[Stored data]
========
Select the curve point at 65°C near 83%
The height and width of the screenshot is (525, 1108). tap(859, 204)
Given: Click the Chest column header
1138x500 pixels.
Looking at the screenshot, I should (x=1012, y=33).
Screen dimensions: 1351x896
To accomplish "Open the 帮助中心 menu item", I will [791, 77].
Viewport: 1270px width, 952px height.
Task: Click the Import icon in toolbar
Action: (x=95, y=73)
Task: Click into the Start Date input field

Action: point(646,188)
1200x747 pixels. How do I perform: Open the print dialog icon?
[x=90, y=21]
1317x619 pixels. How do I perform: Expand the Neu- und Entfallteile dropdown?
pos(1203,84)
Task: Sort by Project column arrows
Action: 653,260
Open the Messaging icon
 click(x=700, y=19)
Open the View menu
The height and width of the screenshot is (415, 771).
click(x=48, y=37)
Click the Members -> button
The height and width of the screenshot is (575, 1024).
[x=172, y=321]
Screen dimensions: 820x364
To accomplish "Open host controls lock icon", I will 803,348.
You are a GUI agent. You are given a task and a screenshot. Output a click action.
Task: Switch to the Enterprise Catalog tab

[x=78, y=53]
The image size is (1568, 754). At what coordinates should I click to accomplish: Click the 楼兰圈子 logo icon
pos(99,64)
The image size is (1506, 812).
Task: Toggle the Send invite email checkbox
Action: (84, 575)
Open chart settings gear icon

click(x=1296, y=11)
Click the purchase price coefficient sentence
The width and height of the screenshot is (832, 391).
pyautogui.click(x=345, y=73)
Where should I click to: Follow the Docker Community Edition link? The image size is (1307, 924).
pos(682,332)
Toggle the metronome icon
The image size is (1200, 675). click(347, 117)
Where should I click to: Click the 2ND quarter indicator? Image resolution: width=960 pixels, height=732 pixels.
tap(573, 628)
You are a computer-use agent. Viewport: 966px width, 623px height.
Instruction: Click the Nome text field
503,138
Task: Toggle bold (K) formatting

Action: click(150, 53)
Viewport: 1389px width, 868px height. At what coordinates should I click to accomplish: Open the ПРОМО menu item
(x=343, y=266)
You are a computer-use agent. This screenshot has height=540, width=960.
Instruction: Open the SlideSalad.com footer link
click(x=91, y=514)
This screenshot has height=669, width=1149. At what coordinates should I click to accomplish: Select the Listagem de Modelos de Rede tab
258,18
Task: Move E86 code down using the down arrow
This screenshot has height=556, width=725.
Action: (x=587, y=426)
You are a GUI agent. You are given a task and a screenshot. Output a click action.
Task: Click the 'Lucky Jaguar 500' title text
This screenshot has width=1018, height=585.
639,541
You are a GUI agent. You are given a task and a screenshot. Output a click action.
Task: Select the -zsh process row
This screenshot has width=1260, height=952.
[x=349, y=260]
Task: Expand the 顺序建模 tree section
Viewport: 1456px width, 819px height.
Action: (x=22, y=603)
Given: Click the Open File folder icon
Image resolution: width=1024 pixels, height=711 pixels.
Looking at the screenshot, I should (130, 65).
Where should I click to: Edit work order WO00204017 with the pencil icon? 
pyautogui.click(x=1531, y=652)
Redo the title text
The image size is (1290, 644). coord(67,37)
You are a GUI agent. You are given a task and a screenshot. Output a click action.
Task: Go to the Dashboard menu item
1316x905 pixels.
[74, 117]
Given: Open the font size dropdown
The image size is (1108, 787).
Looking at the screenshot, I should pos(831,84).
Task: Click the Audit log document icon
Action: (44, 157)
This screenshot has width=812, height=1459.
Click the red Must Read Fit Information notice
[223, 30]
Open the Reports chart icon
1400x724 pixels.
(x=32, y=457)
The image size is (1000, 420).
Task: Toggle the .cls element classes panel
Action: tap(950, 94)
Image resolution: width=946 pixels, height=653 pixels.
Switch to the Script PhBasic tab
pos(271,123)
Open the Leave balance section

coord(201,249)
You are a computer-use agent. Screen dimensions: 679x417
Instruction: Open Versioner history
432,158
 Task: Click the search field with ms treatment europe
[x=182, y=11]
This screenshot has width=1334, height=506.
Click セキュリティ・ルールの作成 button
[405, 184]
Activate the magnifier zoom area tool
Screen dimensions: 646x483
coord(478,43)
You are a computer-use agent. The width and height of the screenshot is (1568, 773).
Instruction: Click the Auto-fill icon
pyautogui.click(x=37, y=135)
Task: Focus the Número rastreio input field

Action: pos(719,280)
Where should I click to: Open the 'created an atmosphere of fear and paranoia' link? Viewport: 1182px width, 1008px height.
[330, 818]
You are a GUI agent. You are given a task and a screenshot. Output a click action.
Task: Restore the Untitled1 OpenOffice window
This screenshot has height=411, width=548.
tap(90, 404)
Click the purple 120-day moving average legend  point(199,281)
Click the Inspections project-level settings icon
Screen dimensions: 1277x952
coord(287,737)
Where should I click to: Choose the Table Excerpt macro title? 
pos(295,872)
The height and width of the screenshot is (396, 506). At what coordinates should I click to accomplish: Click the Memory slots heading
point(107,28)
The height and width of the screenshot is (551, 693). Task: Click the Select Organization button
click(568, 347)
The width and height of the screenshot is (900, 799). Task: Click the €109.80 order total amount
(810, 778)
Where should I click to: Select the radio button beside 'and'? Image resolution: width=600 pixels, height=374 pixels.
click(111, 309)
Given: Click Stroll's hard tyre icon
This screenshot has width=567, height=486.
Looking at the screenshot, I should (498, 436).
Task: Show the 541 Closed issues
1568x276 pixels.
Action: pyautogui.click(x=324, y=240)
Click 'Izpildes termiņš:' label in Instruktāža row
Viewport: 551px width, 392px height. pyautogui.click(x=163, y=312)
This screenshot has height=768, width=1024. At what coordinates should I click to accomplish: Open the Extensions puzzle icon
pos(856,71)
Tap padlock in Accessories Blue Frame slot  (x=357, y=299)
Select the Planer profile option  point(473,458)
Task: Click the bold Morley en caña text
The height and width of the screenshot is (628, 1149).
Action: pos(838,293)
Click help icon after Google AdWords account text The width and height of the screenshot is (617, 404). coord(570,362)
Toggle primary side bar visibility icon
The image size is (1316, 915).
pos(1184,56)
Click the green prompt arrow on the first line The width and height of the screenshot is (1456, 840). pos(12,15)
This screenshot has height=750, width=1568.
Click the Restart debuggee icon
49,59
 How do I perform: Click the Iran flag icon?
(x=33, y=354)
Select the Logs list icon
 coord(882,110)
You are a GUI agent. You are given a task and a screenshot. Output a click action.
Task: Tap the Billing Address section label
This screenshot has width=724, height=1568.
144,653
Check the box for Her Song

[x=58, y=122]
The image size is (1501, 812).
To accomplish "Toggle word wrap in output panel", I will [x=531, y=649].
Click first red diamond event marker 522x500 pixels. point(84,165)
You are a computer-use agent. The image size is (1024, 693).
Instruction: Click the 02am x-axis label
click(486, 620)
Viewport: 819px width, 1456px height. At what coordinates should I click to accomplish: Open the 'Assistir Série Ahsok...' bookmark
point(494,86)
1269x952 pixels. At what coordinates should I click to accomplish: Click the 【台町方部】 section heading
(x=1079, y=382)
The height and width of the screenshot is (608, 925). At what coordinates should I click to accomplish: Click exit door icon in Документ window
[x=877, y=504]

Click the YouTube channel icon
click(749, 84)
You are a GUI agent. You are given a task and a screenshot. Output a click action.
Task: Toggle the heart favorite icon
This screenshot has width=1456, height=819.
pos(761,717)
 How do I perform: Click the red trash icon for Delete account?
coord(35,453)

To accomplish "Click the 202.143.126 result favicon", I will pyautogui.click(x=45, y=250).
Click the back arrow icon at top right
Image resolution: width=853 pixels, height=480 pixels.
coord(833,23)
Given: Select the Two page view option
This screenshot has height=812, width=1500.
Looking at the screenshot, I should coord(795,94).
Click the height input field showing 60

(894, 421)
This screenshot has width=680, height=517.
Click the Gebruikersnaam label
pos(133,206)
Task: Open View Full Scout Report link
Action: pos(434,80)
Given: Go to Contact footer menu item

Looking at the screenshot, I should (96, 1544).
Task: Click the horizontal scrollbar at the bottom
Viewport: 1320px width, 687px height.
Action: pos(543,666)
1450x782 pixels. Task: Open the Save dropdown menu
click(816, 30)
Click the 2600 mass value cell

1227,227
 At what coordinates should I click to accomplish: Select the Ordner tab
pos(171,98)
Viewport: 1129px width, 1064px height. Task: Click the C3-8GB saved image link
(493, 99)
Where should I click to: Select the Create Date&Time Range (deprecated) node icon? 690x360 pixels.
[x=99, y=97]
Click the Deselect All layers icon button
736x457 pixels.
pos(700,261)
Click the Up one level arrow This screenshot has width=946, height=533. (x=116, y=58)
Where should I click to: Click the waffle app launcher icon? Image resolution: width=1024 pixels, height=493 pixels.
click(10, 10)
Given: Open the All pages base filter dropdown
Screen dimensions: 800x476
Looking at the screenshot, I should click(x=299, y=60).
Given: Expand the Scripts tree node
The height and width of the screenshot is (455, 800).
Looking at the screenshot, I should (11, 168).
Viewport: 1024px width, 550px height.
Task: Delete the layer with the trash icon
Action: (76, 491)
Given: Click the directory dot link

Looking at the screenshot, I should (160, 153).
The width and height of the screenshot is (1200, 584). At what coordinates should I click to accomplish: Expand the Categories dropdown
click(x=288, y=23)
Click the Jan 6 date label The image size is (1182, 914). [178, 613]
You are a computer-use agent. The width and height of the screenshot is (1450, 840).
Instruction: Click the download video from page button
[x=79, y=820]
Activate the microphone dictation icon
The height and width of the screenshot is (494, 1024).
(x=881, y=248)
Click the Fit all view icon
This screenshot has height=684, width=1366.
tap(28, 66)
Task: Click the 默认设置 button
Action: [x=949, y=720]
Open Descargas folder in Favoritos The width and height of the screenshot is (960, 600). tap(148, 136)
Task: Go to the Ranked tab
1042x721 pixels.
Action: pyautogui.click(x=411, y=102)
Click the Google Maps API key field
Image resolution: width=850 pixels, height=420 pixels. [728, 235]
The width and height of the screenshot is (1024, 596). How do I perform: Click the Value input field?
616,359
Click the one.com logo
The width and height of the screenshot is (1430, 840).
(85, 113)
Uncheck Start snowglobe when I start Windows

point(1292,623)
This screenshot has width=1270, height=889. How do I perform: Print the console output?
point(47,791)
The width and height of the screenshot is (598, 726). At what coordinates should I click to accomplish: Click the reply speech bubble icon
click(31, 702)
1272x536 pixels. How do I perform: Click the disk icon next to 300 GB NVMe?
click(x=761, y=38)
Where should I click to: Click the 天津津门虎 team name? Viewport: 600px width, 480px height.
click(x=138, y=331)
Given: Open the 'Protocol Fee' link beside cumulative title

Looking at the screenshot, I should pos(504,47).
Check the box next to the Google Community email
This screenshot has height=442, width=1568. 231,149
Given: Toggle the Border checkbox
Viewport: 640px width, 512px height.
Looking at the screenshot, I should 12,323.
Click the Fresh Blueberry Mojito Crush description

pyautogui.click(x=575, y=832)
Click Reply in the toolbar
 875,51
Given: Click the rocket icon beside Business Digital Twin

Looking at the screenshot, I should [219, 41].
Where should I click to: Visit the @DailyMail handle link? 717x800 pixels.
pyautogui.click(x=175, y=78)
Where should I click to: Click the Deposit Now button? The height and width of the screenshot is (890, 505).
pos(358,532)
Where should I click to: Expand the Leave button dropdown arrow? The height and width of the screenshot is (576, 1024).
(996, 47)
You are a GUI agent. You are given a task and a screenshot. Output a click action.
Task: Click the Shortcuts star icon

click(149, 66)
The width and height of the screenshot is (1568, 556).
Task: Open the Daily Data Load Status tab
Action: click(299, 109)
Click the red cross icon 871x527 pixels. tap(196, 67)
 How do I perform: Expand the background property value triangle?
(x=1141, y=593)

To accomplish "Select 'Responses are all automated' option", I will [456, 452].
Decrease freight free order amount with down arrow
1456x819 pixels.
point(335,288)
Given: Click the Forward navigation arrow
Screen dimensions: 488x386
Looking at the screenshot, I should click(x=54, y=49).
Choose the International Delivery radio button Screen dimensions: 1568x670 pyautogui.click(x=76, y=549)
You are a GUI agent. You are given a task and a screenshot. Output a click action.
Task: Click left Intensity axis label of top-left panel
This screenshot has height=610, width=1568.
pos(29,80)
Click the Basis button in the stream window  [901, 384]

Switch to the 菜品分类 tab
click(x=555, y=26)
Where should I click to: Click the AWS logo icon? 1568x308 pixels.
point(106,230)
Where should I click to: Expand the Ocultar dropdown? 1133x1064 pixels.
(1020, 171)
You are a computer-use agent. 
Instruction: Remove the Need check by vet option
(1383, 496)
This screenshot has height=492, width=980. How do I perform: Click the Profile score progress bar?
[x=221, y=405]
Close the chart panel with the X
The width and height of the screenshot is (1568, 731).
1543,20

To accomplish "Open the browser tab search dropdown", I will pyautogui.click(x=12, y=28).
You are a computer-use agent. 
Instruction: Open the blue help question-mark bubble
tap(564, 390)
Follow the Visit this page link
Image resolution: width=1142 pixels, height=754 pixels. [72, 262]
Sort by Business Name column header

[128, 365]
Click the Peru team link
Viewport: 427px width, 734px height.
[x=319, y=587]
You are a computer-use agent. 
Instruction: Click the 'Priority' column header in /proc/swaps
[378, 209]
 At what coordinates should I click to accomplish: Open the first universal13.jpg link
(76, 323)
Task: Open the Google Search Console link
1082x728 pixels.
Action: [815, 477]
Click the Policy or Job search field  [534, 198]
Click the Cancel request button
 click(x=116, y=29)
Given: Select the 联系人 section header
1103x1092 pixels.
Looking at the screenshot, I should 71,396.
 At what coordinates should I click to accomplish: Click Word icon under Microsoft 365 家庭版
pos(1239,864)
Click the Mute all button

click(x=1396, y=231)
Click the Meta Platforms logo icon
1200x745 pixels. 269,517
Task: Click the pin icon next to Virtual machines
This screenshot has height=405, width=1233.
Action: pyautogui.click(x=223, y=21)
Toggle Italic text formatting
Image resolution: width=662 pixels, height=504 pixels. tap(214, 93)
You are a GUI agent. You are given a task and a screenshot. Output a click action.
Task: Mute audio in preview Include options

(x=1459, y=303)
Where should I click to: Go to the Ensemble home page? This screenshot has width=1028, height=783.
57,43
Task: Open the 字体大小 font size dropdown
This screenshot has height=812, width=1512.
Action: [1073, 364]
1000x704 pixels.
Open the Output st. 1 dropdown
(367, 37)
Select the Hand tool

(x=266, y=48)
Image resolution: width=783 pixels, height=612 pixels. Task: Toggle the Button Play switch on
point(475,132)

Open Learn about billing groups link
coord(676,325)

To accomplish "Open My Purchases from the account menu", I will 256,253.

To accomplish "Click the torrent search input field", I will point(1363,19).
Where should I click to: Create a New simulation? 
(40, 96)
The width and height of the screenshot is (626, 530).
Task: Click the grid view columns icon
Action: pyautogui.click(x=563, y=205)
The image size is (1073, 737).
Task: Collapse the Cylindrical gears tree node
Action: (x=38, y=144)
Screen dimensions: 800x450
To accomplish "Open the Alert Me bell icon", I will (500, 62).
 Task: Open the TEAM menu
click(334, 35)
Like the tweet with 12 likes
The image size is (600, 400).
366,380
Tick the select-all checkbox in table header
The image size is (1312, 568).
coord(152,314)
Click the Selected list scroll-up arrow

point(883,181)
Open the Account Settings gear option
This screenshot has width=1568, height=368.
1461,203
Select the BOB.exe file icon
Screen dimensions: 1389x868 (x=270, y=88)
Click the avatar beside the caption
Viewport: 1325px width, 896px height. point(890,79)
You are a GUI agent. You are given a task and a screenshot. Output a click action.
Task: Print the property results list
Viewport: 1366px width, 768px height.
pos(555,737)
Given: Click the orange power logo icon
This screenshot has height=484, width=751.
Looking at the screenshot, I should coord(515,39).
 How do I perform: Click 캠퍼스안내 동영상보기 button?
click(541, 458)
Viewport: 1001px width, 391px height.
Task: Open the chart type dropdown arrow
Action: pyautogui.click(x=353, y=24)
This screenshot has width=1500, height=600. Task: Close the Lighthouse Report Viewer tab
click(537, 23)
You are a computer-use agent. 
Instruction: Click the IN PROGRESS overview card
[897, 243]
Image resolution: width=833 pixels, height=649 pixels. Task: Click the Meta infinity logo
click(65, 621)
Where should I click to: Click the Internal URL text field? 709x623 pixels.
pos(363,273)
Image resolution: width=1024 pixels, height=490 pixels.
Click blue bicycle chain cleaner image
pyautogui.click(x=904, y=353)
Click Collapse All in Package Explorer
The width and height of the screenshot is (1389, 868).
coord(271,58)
========
▶ _WRITTEN INSTRUCTION_
Return every line in the records above that contains the word "bubble". Only an exact match in letter case counts.

▶ _WRITTEN ANSWER_
The width and height of the screenshot is (598, 726). At what coordinates should I click to accomplish: Click the reply speech bubble icon
Instruction: Open the blue help question-mark bubble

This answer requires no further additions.